When I tried .\venv\Scripts\Activate.ps1, PowerShell blocked it with an "execution policy" error.
Solution: Ran Set-ExecutionPolicy -ExecutionPolicy RemoteSigned -Scope CurrentUser and confirmed with S.
Problem 2 — node --version returned "not recognized".
Node.js wasn't installed.
Solution: Downloaded and installed Node.js LTS from nodejs.org, making sure "Add to PATH" was checked, then restarted PowerShell.
Problem 3 — I tried source venv/bin/activate and it failed.
That is the Mac/Linux command; Windows uses a different syntax.
Solution: Used .\venv\Scripts\Activate.ps1 instead.
Problem 4 — Serial Monitor kept showing rc=-2 and never connected to the broker.
The dashboard counters did not move because the ESP32 could not reach the MQTT broker. There were two underlying causes:
- VS Code was open at the same time as Arduino IDE and they were fighting over the same serial port / network resources, preventing the ESP32 from establishing a stable connection.
- The external WiFi antenna was not connected to the XIAO ESP32-S3. The XIAO ESP32-S3 requires a small external antenna to be plugged in to its IPEX connector — without it, WiFi signal is too weak to reach the broker reliably.
Solution: I closed VS Code while flashing and testing the ESP32, and I physically connected the antenna to the board.

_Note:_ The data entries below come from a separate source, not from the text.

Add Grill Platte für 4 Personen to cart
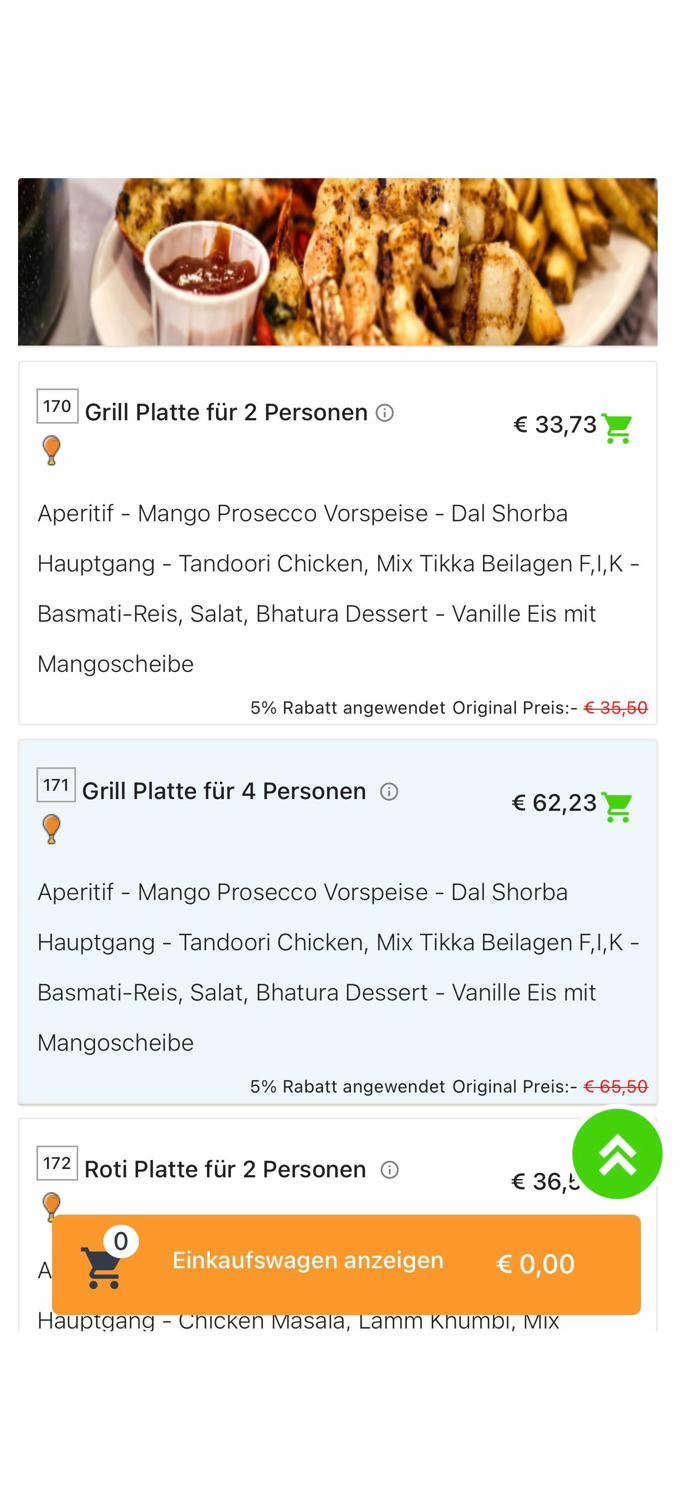Screen dimensions: 693x1500 (617, 807)

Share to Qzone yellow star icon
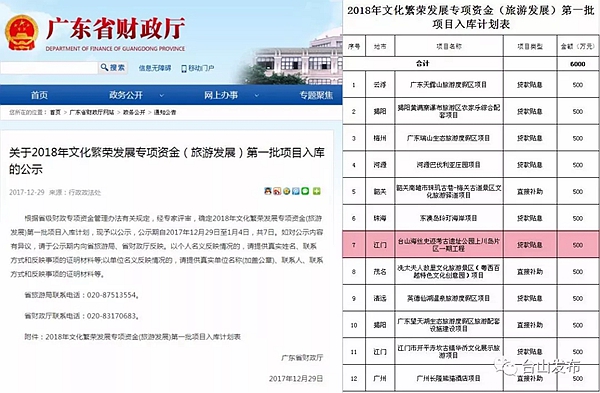tap(286, 191)

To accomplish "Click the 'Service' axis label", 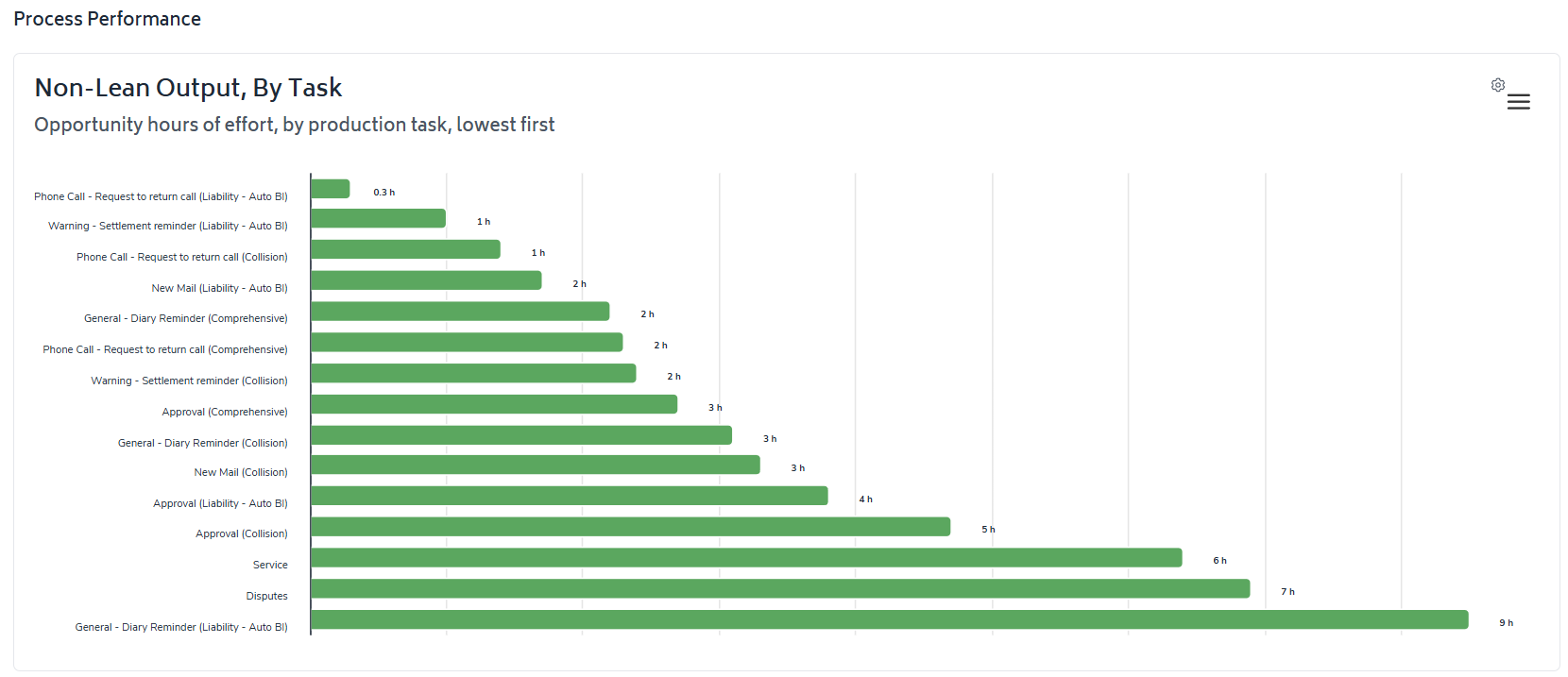I will click(x=270, y=565).
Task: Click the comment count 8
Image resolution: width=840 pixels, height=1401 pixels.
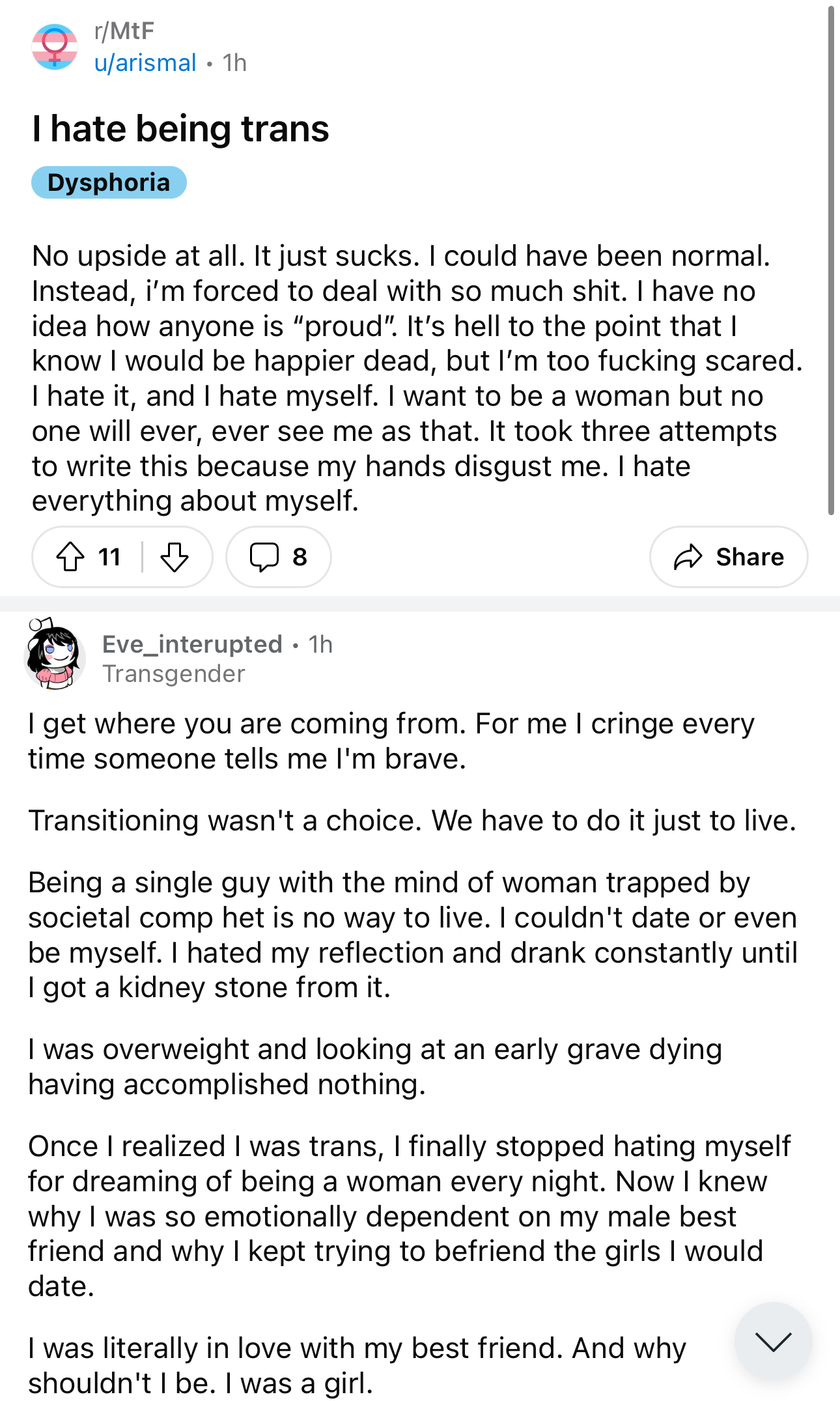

Both connections (WiFi + MQTT) succeeded immediately after that.
Problem 5 — START button pressed but the dashboard counters stayed at zero.
This was caused by the same issues as Problem 4. Once they were fixed, the metric cards started updating in real time and the order moved from PROCESSING to COMPLETED as expected.
Results
Below are the videos that show the final dashboard in operation, communicating in real time with the XIAO ESP32-S3 over MQTT.
[Video 1 — Full workflow: configuring a batch, starting the assembly, and watching the live progress in the dashboard.]
[Video 2 — Orders view: order status transitions from QUEUED → PROCESSING → COMPLETED.]
[Video 3 — Emergency stop: pressing EMERGENCY STOP marks the order as MANUAL STOP.]
My conclusion:
- I learned how MQTT works as a publish/subscribe messaging system, and how a public broker like HiveMQ acts as a bridge between any number of devices.
- I learned to write Arduino code for a XIAO ESP32-S3 that connects to WiFi, talks MQTT, and publishes structured JSON messages.
- I learned to set up a complete Windows development environment from scratch: Python venv, Node.js, npm, and Claude Code inside VS Code.
- I learned that a precise, structured prompt for Claude Code produces a working dashboard on the first try, where a vague prompt would not.
- Most importantly: I built a system where a web page running in my browser can control and monitor a physical microcontroller in real time — and the same architecture will work later when the ESP32 is connected to a real camera/sensor instead of simulating in software.
Files I used this week
w14_interface_files.zip
Interface & Application Programming Files
The following files are included in the package:
- interface.html: Dashboard HTML structure.
- style.css: All visual styles (dark theme, cards, badges, progress bars).
- app.js: MQTT client and dashboard logic.
- arduino/crystal_cut/crystal_cut.ino: Code for the XIAO ESP32-S3.
- mockups/: AI-generated reference images used to design the dashboard.